When a defect occurs in an automobile, it is necessary to quickly correct the problem, modify the design, and replace the original part. In order to minimize losses from disposing of the original parts, it is desirable to maintain small inventories and work in progress. Kiichiro Toyoda's goals in proposing Just-in-Time were to reduce inventories of parts between processes, cut the time needed for raising vehicle quality, and lower expenses.

When improvements were made to vehicles at the Toyoda Automatic Loom Works Kariya Plant, not only were substantial losses incurred from discarding inventories of parts, it took nearly one year for improvement proposals to be implemented. Even so, it was nearly impossible to supply the improved service parts. Kiichiro believed that the cause of these problems was the lack of a developed plant organization (production system). The Toyoda Automatic Loom Works plant carried out both loom and automobile production, but the priority was placed on manufacture of loom parts and automobile parts necessarily took a back seat.

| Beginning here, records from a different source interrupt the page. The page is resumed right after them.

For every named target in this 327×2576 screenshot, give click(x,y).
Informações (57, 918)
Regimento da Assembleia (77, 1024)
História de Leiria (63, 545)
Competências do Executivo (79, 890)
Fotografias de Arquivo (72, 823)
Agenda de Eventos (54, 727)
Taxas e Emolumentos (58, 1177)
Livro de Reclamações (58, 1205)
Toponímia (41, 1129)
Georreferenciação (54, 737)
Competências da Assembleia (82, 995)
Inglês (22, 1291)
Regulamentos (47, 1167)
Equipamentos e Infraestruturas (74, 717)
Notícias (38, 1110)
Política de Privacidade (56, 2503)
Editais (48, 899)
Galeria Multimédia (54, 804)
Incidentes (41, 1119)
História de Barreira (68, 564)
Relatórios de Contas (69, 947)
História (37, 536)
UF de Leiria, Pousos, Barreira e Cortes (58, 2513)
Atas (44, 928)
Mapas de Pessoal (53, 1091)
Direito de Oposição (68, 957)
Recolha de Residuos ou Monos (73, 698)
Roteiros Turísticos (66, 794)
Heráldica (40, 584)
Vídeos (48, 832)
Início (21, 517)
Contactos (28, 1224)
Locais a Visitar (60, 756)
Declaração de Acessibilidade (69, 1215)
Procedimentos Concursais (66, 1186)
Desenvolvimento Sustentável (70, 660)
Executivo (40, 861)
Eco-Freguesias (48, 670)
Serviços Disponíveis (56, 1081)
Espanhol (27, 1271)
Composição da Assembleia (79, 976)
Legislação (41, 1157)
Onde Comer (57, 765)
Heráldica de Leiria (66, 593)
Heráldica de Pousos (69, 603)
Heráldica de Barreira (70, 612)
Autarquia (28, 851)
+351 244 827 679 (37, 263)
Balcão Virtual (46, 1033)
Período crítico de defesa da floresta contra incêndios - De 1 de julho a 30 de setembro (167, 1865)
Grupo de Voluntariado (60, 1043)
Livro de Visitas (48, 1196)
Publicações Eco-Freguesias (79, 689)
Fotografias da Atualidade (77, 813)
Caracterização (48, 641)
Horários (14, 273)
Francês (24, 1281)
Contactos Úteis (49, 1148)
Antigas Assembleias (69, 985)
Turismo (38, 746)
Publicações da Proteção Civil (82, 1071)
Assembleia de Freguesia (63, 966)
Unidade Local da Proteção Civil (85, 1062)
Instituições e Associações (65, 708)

The plant had large parts inventories because automobile parts were manufactured in batches when production was possible. As a result, when part designs were modified to make improvements, the inventories of existing parts had to be discarded, resulting in substantial losses.1 In addition, production of prototypes and commercialization took considerable time, and it took nearly an entire year before improvement proposals for design modifications could be implemented. Moreover, for each vehicle, 5 to 7 service parts with modified designs were necessary, but production could not be conducted in time, and it was nearly impossible to supply the parts.

Kiichiro expected to eliminate these problems and rapidly improve vehicle quality when the Koromo Plant was completed, but the actual conditions were quite different.2

Number of problems with Toyota vehicles of the time were pointed out: 1) engine overheating, 2) weak front springs, 3) differential gear susceptible to breaking, 4) strange noises produced by the transmission, 5) difficulty steering, and 6) Babbitt metal burning. Kiichiro planned to resolve all of these problems at once and produce new vehicles at the Koromo Plant.3

The new Model GB truck discussed below, however, also had a number of problems that needed to be addressed. Toyota Motor Co., Ltd. made numerous efforts including switching to internal manufacture of parts, modifying designs, and improving materials and manufacturing methods, and slowly the problems were eliminated.